# Happy Birthday, Lily! (Pic Heavy)



## Lilysmommy (Jan 7, 2009)

Man, I can't even believe it...My little baby is three years old! :shock: It is so very weird to think back on all that's happened in the last three years...I'm trying to force myself to confront the fact that she's getting older and keep in mind that I'll have to watch her more carefully for age-related issues. I bought some feline glucosamine tablets, and I'm planning to start dipping one of her crickets (or a mealworm) in the powder each night to get just a little of it and then feed it to her. Hopefully Her Majesty doesn't decide that the powder offends her enough that she can't eat her insects! :roll: :lol: She's also going in for a vet wellness check up sometime this week or next, as it's been seven months since her last visit and I want to ask the vet about her diet and weight, and have her teeth checked again.

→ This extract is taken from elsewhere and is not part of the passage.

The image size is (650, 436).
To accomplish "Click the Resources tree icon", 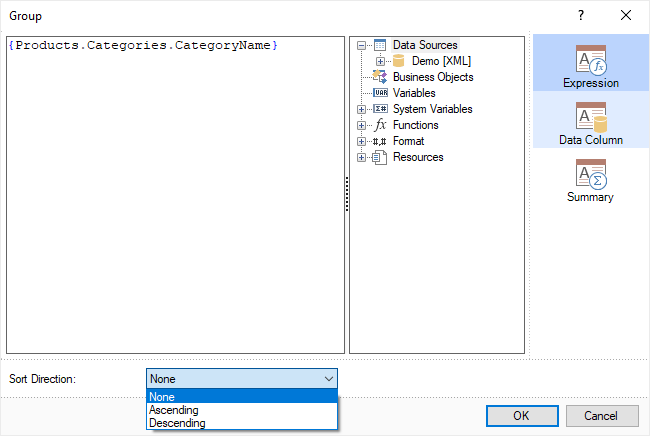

Anyway...I did end up making her a cake! Sort of...It ended up being quite a bit goopier than I planned.  But it still worked well enough and she loved it. It was Wellness chicken wet cat food mixed with sweet potato baby food and peas baby food. There was no "frosting", but I did put some mealworms on top to be candles! :lol: I also mixed in a couple of frozen crickets.









Here's some more pictures from the party, which only lasted a few minutes as Lily was woken up in the afternoon for it, so my friend from out of state (who was leaving to go home tonight) could watch her have her cake.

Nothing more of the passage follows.